REQUIRED ACTION
In the copy, keep every record exact and leave out all images.

── LISTED ENTRIES ──

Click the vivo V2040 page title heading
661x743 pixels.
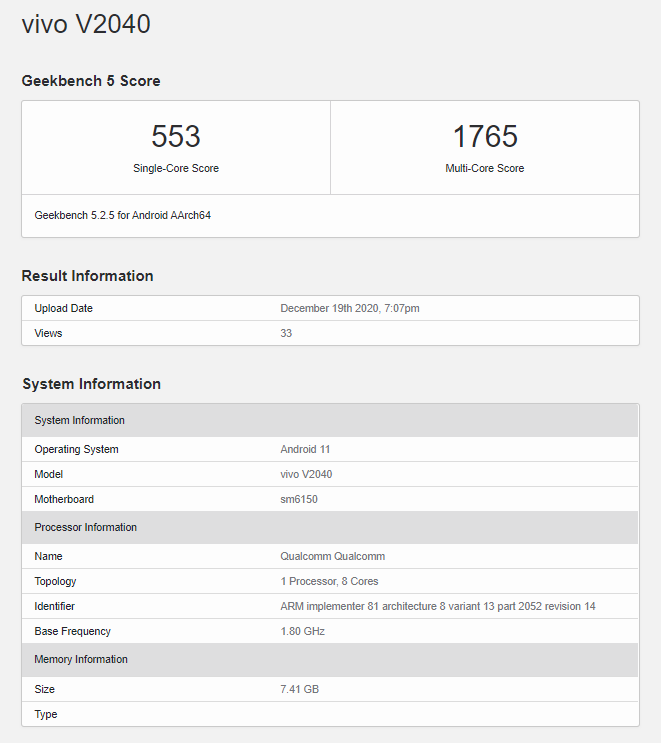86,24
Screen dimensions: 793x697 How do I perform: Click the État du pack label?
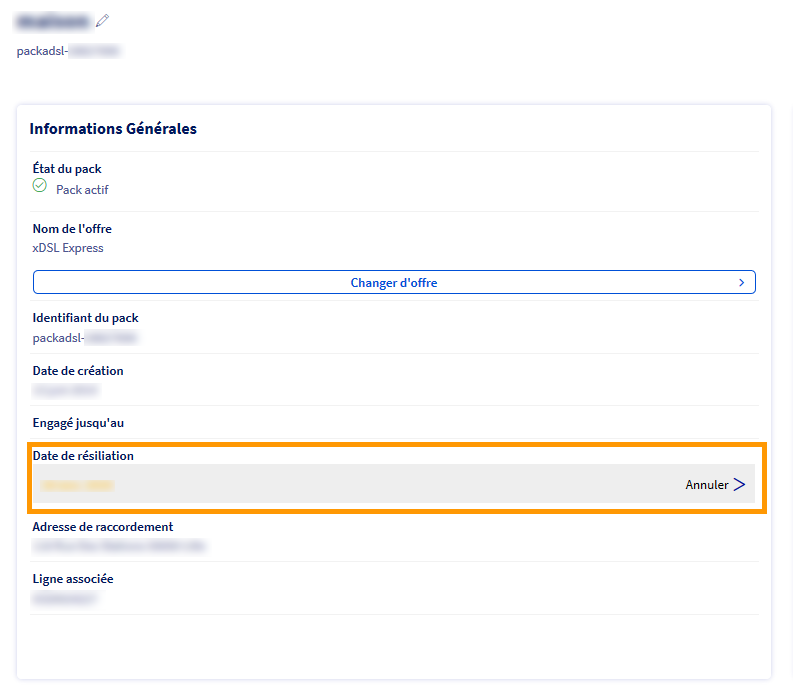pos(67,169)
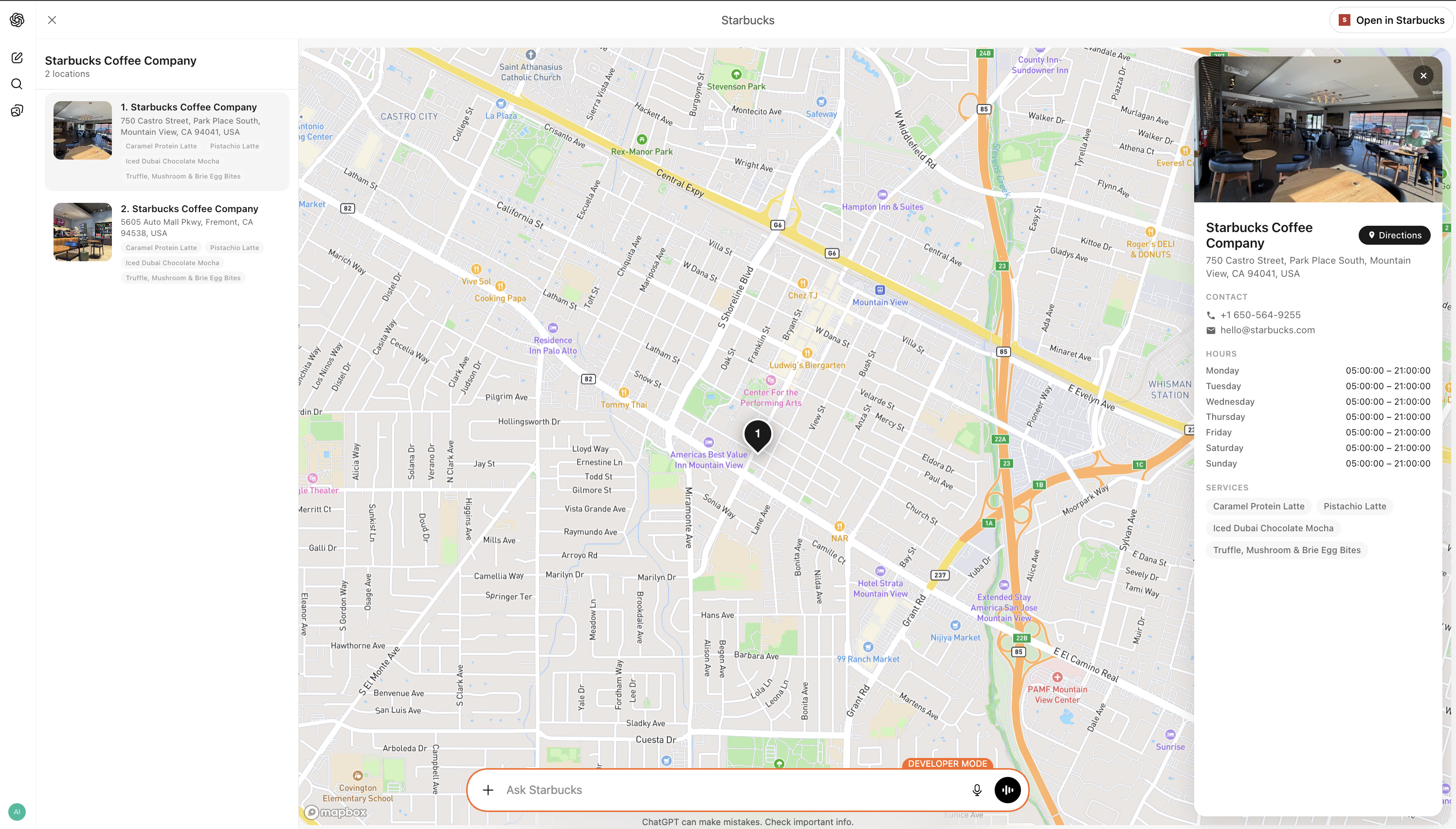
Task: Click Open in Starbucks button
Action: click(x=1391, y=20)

───

COMPLETED TASK
Click the vivo V2040 page title heading
661x743 pixels.
86,24
Screen dimensions: 793x697 How do I perform: Click the État du pack label?
pos(67,169)
Task: Click Open in Starbucks button
Action: click(x=1391, y=20)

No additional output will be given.